▼▼▼
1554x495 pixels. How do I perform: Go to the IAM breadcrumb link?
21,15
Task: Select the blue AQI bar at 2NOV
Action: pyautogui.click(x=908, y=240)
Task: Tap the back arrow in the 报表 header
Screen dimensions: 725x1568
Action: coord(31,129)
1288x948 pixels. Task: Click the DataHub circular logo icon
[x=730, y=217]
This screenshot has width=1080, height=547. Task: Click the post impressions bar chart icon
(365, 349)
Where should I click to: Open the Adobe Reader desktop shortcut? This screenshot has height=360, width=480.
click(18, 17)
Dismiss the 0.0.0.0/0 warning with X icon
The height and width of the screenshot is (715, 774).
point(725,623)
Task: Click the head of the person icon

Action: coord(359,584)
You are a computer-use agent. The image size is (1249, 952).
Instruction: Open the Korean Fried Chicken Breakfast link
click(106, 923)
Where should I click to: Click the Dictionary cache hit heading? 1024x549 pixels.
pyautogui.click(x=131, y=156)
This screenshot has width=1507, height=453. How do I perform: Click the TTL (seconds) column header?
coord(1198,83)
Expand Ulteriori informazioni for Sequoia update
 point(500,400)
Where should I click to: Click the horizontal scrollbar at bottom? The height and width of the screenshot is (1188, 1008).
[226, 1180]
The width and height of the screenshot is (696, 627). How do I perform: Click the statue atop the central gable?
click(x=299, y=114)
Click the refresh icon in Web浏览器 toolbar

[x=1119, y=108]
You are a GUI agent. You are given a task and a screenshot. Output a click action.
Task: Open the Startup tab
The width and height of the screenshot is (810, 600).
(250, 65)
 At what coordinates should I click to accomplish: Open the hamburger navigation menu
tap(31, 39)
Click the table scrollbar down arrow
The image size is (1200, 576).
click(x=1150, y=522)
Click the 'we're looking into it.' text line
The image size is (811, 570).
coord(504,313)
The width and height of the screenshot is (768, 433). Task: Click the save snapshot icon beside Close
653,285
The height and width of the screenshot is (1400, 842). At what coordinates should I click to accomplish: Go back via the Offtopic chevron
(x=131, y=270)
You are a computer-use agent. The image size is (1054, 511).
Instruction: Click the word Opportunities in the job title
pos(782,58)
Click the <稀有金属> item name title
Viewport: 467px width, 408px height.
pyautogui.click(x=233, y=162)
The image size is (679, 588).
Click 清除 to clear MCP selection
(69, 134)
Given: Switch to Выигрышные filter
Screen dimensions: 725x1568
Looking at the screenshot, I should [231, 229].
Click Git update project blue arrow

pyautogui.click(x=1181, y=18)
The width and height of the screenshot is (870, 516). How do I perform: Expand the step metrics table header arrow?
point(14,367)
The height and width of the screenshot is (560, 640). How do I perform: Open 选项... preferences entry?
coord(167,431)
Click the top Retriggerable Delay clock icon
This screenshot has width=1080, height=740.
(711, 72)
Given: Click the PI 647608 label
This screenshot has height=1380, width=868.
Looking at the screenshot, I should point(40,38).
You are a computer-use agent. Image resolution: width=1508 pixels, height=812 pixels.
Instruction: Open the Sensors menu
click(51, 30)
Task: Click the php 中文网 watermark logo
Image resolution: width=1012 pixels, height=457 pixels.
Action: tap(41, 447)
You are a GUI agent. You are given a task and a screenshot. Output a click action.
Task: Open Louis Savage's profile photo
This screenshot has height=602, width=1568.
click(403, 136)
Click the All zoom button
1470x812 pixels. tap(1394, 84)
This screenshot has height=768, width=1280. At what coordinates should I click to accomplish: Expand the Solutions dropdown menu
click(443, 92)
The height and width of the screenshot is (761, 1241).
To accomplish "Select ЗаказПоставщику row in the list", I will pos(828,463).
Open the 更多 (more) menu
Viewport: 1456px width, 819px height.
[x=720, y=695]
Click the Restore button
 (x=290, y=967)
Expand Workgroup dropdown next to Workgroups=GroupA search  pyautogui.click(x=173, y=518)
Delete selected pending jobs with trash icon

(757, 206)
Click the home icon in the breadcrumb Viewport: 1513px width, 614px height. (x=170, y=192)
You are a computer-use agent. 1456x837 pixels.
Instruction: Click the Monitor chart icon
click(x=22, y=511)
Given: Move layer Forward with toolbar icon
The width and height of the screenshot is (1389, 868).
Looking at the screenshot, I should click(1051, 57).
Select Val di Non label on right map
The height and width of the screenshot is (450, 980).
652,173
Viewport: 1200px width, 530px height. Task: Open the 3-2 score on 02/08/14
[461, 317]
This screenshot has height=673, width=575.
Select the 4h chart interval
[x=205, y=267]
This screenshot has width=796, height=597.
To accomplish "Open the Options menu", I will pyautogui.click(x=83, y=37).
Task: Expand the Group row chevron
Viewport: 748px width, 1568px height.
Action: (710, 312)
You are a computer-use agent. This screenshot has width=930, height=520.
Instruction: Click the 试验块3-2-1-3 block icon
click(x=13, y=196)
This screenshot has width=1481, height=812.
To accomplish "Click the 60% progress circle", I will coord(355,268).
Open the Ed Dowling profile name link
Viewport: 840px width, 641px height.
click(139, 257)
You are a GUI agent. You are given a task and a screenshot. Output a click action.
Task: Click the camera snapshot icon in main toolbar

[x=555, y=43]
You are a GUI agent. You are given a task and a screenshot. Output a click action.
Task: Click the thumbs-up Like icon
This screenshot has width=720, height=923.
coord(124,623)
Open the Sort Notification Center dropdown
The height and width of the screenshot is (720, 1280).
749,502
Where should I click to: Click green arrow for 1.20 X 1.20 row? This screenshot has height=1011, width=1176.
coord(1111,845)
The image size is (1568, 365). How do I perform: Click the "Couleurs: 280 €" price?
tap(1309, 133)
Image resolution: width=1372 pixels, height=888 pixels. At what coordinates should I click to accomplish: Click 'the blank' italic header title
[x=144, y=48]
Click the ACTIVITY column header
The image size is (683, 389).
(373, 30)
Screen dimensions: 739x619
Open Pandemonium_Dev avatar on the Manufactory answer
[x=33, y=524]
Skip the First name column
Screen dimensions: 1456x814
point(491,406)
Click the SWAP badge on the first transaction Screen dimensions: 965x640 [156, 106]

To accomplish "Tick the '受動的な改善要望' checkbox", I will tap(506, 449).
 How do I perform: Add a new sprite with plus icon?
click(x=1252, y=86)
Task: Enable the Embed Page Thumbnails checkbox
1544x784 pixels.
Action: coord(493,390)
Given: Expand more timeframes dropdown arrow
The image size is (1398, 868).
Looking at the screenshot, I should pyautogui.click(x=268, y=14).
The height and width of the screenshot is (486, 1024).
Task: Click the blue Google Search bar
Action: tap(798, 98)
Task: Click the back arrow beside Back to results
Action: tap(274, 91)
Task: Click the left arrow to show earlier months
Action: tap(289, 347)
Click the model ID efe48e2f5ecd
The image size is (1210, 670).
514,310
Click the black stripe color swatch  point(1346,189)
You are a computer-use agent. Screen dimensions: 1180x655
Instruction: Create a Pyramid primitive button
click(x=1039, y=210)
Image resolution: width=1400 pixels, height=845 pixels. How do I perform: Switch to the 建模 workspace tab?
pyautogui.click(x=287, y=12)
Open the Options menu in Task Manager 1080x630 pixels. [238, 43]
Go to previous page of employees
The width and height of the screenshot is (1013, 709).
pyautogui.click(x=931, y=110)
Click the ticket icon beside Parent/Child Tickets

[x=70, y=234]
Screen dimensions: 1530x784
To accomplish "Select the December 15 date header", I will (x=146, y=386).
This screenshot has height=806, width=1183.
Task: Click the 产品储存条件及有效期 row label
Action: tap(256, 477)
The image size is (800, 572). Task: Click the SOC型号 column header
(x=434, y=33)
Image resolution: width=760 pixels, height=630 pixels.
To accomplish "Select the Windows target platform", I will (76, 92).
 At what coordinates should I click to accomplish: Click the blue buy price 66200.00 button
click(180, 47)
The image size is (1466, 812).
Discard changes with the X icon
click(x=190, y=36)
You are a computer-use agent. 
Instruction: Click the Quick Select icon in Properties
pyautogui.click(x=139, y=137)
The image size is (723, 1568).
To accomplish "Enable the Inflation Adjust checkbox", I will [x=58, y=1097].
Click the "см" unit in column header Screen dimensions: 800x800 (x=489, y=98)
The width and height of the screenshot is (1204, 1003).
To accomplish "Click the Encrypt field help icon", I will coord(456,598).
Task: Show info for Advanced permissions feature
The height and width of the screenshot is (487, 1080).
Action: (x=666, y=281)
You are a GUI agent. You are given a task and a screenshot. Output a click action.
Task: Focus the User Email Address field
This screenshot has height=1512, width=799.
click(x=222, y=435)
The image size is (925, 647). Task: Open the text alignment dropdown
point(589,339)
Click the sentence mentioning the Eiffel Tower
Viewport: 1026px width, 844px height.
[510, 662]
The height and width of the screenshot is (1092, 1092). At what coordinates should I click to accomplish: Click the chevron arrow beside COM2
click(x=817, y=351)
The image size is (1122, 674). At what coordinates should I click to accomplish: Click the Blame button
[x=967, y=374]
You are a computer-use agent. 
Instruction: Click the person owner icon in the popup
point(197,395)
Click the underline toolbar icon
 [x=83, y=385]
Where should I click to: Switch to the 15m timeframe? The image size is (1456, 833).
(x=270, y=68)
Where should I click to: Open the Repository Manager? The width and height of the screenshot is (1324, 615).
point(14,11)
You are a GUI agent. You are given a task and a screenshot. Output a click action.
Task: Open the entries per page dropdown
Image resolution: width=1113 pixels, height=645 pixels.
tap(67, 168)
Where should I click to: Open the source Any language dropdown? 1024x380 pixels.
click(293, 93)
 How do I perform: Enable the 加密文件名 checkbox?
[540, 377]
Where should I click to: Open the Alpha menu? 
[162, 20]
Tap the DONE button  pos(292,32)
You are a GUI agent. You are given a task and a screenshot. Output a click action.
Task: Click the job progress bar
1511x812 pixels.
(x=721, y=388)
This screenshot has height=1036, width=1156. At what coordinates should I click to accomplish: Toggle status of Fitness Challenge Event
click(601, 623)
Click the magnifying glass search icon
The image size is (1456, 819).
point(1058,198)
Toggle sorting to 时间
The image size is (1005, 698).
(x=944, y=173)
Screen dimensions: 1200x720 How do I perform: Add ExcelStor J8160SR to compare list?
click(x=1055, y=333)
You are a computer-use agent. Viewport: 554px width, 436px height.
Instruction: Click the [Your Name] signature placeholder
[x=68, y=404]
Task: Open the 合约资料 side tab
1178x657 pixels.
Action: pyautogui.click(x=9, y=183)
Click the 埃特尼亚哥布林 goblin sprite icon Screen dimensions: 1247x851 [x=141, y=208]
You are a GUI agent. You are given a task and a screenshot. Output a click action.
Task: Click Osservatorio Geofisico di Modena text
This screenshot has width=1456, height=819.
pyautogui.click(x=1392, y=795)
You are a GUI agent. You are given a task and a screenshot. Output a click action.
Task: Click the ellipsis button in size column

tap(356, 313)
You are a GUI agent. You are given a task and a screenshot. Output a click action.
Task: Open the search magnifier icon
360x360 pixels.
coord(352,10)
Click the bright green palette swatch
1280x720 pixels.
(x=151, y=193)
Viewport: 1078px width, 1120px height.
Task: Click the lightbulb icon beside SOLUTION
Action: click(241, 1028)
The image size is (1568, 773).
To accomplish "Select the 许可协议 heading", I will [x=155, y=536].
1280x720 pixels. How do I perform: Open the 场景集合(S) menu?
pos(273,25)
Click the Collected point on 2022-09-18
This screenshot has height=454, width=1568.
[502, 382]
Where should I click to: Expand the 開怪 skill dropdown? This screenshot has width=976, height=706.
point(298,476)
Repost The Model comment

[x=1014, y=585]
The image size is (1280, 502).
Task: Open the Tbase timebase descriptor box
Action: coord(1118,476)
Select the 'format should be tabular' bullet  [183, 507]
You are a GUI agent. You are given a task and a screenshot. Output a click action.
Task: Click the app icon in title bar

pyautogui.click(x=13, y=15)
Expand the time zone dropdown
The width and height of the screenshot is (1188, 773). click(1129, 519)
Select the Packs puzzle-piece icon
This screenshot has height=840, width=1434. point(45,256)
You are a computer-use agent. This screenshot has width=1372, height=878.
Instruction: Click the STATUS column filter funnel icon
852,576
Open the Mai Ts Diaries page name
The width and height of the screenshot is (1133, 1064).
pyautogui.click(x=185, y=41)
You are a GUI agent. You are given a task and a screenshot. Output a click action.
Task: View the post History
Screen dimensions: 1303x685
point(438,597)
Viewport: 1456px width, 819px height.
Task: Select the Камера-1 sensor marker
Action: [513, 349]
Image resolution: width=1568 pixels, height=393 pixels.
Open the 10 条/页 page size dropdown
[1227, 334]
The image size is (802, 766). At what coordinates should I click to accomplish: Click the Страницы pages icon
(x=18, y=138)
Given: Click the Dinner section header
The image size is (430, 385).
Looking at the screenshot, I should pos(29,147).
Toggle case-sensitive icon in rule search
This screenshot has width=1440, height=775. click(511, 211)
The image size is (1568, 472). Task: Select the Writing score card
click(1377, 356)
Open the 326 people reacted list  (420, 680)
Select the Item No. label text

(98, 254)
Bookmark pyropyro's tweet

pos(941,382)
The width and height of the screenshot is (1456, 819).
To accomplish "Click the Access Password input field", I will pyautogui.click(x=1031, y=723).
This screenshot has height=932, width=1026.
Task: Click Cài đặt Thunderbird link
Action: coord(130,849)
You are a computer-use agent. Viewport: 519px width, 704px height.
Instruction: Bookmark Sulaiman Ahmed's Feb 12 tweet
▲▲▲
The request » Transcribe the data exactly, starting with its first line and ending with the line that contains "point(725,623)", with both of those lines included.

Result »
1554x495 pixels. How do I perform: Go to the IAM breadcrumb link?
21,15
Task: Select the blue AQI bar at 2NOV
Action: pyautogui.click(x=908, y=240)
Task: Tap the back arrow in the 报表 header
Screen dimensions: 725x1568
Action: coord(31,129)
1288x948 pixels. Task: Click the DataHub circular logo icon
[x=730, y=217]
This screenshot has width=1080, height=547. Task: Click the post impressions bar chart icon
(365, 349)
Where should I click to: Open the Adobe Reader desktop shortcut? This screenshot has height=360, width=480.
click(18, 17)
Dismiss the 0.0.0.0/0 warning with X icon
The height and width of the screenshot is (715, 774).
point(725,623)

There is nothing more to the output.